→ TASK STATEMENT: Transcribe, word for word and with nothing extra, the line containing "條款與細則 (450, 2305)" and each line that comes after it in the entries.

→ INFORMATION PROVIDED:
★ ★ ★ ★ ★ ★ ★

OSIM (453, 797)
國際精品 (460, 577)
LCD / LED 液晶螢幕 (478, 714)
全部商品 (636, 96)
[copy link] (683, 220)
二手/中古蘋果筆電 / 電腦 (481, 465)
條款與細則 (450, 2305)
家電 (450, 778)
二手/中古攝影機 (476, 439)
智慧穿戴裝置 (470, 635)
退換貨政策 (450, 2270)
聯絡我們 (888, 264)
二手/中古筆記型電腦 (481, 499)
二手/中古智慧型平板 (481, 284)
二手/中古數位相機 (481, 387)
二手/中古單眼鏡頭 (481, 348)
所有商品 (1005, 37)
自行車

★ ★ ★ ★ ★ ★ ★

→ RESPONSE TO THIS EXERCISE:
條款與細則 (450, 2305)
家電 (450, 778)
二手/中古攝影機 (476, 439)
智慧穿戴裝置 (470, 635)
退換貨政策 (450, 2270)
聯絡我們 (888, 264)
二手/中古筆記型電腦 (481, 499)
二手/中古智慧型平板 (481, 284)
二手/中古數位相機 (481, 387)
二手/中古單眼鏡頭 (481, 348)
所有商品 (1005, 37)
自行車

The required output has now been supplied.